The Bristol, Virginia-based coal giant said it would cut costs by up to $75 million in 2015 by adjusting its operational footprint and curbing overhead spending. Alpha currently owns 75 mines in the Appalachian region and Wyoming. Last fall, it was forced to halt operations at 11 mines in West Virginia, jeopardizing 1,100 jobs, though most of those mines are running again.
Crutchfield signaled more miners could lose their jobs this year as the company curbs its production volumes. “The cuts we’ve announced this morning are quite significant. Unfortunately there’s people associated with that,” he said on the fourth-quarter earnings call.
The cuts bring Alpha’s 2015 capital expenditures budget to $275 million, compared to $350 million last year.
Alpha reported a net loss of $122 million in the last quarter of 2014, an improvement over the company’s $359 million loss in the same period of 2013. Crutchfield attributed the diminished loss to improving rail service, which has suffered backlogs due to increase shipments of crude oil.
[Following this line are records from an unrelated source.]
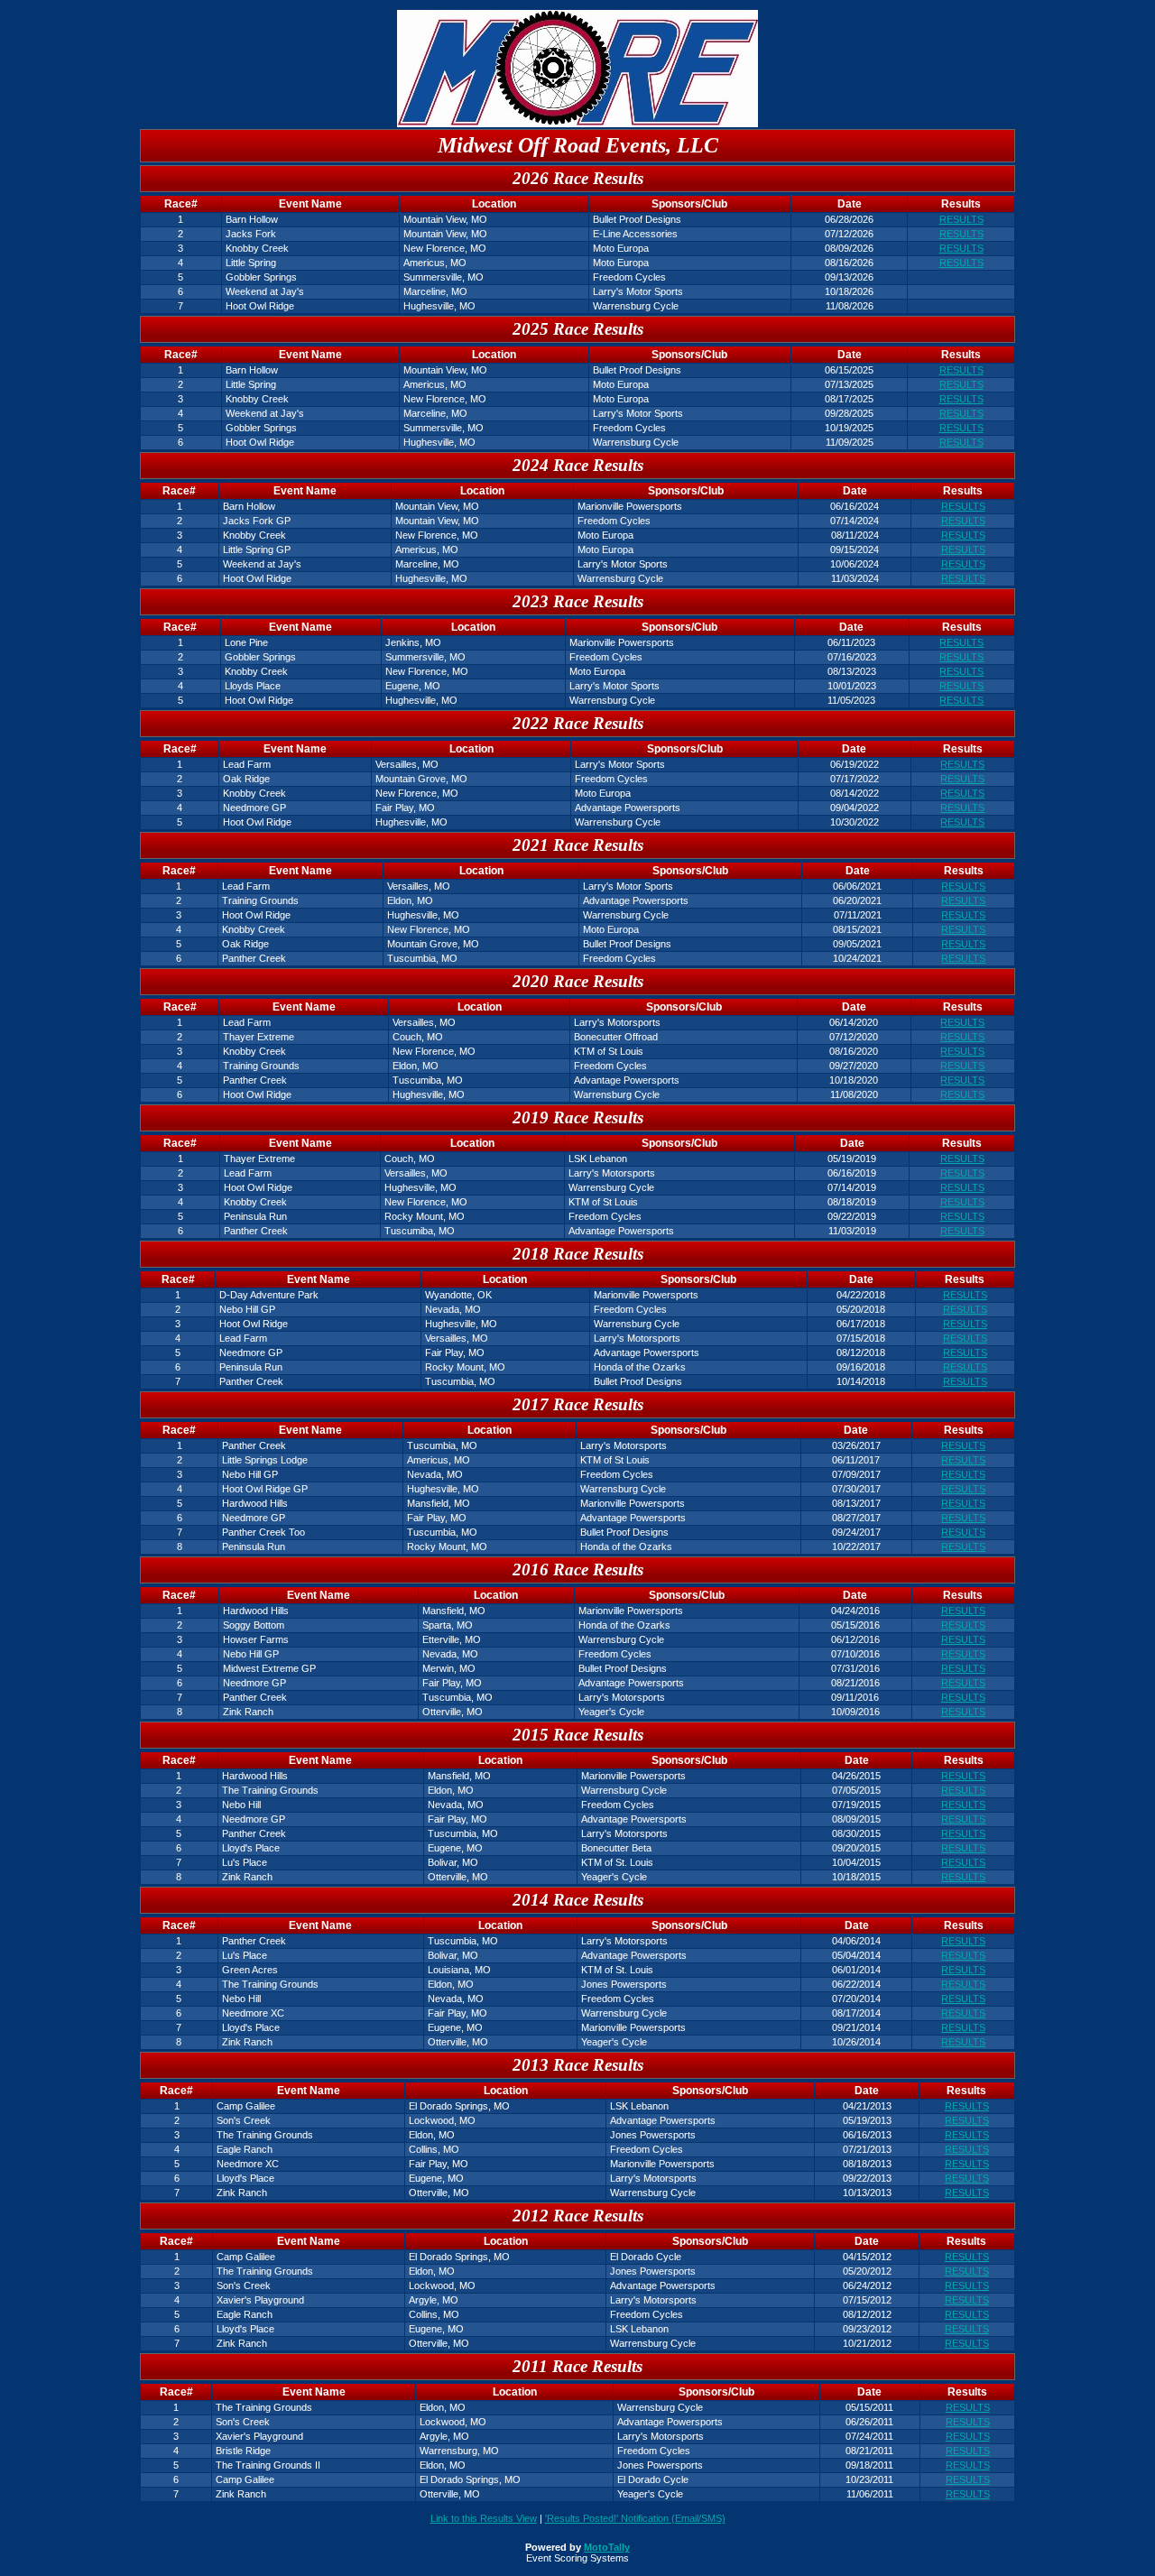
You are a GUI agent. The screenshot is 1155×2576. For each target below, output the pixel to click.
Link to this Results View (483, 2518)
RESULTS (961, 219)
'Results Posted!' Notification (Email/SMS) (635, 2518)
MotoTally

For all of 2014, the company’s net loss was $875 million, compared with a net loss of $1.1 billion in 2013.
Total revenues in 2014 reached $4.3 billion, including $3.7 billion in coal revenues, according to Alpha executives. That’s down from total 2013 revenues of $5 billion, with $4.3 billion in coal revenues. Alpha said the year-over-year decreases are largely due depressed prices, weaker domestic demand, and decreased shipments of metallurgical coal, which is used in steelmaking, particularly in China.
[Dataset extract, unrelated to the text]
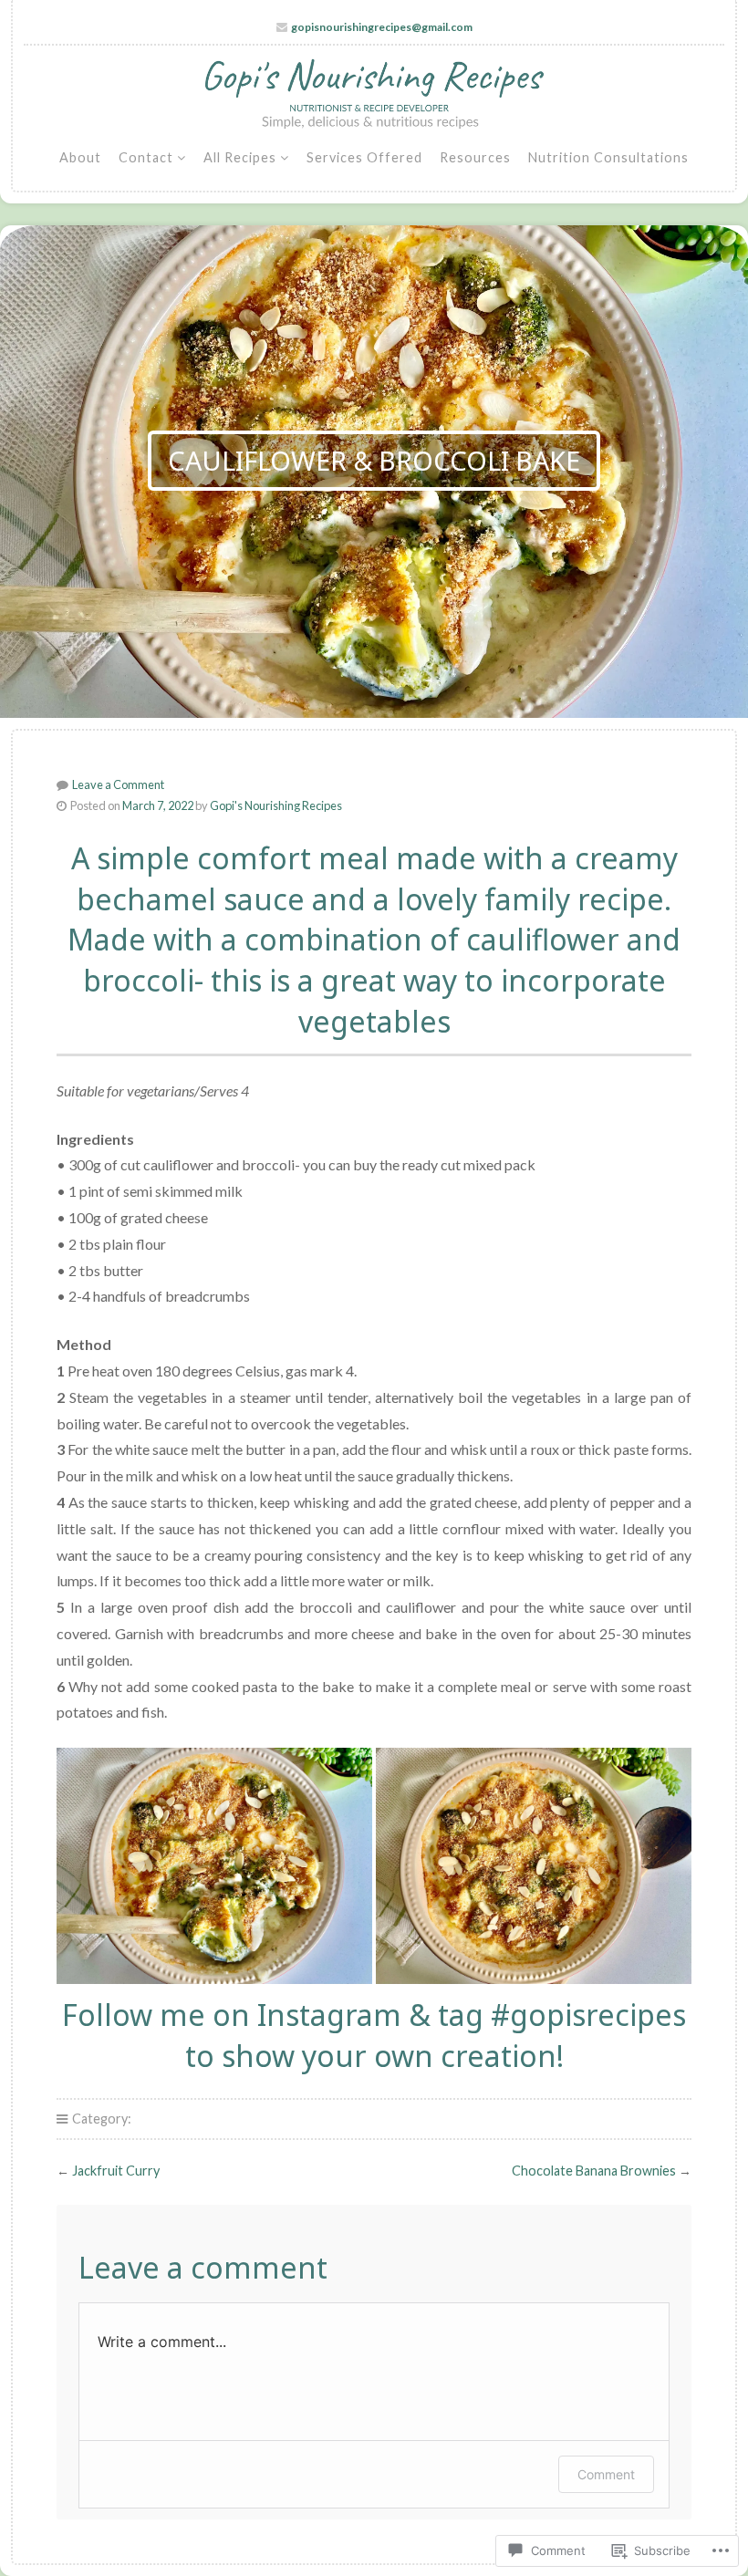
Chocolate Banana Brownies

Alpha and its competitors, such as Arch Coal Inc. and Peabody Energy Corp., have struggled in recent years from competition with cheaper natural gas. Utilities are increasingly switching to lower-carbon gas to both reduce costs and address stronger federal regulations on greenhouse gas emissions and air pollution from coal-fired power plants.
Coal plants accounted for about 39 percent of total U.S. electricity generation last year, down from about 52 percent in 2000, according to federal energy data. Natural gas, meanwhile, is now about 27 percent of all U.S. electricity supplies, up from just 16 percent at the turn of the century. Cleaner gas is expected to supplant coal as the top U.S. power source in the coming decades as states seek to comply with the Obama administration's proposed power plant rules.
In recent decades, U.S. coal mining jobs have fallen by about half, from around 112,000 positions in 1985 to around 58,000 in 2012.
Faced with tougher market conditions, Alpha has curbed costs by $350 million since 2012 and regularly idles mines. “We’re building a smaller but more sustainable portfolio of assets,” Crutchfield told investors Thursday. “We’ll continue to focus on those things we can control.”